The service blocks are attached to the rear right. A nine-bay service range extends from the rear of the main block, featuring sashes, parapet, and two cross axial stacks with stone cornices; a one-storey projection was added around 1900. To the left is a three-bay one-storey block, the former meat and game larders, with a panelled door featuring a semi-circular fanlight in a round-headed reveal, blind openings, and a hipped roof. The rear end of the main service range is symmetrical, arranged as 3:3:3 bays, with the taller kitchen flanked by larders and scullery. The kitchen features large sashes with blind panels above rising to a coped parapet. A lantern crowns the hipped roof, with a square base rising to a round belfry with four arched panels and a domical head with weathervane; the outer bays have narrow blind openings flanking windows. Facing the service yard, the main service range is arranged as 2:3:2 bays breaking forward to the centre, with segmental-headed relieving arches over an entrance to the right, which has a fanlight and glazing bar sashes, and a coped parapet. Extending from the rear right of the main block at right angles is a late 19th-century wall standing 4 to 5 metres high; a doorway through has stone impost blocks and a gauged brick flat arched head. Enclosing the third side of the service yard are the former dairy and laundry. The dairy extends for 12 bays in low two storeys, with four doors, three windows and blind openings with blind panels above, and a stone coped parapet. The laundry is five bays, one storey, with four glazing bar sashes and entrance beneath a hipped roof.

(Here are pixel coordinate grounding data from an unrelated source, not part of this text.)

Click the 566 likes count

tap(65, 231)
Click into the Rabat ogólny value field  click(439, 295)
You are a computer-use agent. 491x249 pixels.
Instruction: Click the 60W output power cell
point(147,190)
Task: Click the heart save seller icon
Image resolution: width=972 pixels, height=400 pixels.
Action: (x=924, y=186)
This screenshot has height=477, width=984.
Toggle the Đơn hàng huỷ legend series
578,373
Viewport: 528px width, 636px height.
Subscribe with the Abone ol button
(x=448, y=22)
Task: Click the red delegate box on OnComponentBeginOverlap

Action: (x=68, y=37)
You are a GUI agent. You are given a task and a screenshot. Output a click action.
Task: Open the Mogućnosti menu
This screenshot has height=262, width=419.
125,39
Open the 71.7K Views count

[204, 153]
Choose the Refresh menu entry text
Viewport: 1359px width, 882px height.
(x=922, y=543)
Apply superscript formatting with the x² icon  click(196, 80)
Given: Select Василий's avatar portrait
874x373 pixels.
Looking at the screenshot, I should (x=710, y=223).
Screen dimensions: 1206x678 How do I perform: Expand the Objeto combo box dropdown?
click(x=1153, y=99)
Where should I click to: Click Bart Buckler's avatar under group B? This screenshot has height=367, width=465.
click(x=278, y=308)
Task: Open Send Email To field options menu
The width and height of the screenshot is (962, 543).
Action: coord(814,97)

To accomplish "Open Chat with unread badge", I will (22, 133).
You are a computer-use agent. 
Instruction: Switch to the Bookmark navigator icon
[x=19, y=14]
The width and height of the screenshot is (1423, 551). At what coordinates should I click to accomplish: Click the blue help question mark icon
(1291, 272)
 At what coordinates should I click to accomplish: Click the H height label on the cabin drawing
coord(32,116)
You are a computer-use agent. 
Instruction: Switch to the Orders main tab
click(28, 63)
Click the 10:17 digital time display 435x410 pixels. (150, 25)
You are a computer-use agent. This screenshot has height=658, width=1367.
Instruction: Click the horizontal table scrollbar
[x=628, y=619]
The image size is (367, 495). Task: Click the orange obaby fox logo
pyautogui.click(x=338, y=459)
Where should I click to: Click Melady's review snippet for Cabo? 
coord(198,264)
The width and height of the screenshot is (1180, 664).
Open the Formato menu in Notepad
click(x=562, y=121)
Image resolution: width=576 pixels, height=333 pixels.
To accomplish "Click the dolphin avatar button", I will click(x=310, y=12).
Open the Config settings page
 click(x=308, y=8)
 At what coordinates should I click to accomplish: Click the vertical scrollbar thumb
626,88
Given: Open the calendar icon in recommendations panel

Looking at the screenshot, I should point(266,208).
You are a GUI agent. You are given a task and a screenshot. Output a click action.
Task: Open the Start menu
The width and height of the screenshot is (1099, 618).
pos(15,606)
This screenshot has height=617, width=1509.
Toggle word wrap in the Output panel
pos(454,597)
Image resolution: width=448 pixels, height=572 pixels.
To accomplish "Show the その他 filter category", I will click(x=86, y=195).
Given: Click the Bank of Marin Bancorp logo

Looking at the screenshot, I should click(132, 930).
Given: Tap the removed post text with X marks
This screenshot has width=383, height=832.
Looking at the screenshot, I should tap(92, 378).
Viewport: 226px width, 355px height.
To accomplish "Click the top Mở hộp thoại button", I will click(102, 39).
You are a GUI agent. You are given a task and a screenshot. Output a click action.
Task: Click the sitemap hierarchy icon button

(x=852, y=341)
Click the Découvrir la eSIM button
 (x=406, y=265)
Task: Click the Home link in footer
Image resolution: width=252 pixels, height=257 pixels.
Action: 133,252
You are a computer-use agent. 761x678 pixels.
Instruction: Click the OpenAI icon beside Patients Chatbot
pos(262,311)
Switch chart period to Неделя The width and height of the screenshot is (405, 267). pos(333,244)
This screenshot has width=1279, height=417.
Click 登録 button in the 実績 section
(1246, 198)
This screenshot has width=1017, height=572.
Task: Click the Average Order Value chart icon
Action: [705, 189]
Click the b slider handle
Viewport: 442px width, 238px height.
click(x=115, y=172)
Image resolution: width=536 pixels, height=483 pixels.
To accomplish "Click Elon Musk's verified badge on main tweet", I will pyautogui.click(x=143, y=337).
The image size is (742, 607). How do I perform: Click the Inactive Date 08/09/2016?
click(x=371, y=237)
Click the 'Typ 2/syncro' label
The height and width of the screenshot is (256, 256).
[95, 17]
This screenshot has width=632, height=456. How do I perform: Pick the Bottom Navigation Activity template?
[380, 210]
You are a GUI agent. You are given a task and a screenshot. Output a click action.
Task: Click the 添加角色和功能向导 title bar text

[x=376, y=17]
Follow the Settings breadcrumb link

A wall extending from the main block to the dairy continues eastward in a segmental curve for approximately 70 metres, enclosing a formal garden. This wall has two openings with buttresses to the rear.

Historical context: The present Sacombe House replaced a large medieval house that was demolished in 1783. In 1710, E. Rolt planned a rebuilding initially to have been designed by Vanbrugh, though a later design by Gibbs was eventually adopted. The gardens were laid out by C. Bridgeman in 1715, with an embattled garden wall by Vanbrugh that was demolished in the late 18th century. A few traces of Bridgeman's work remain to the south-east of the house.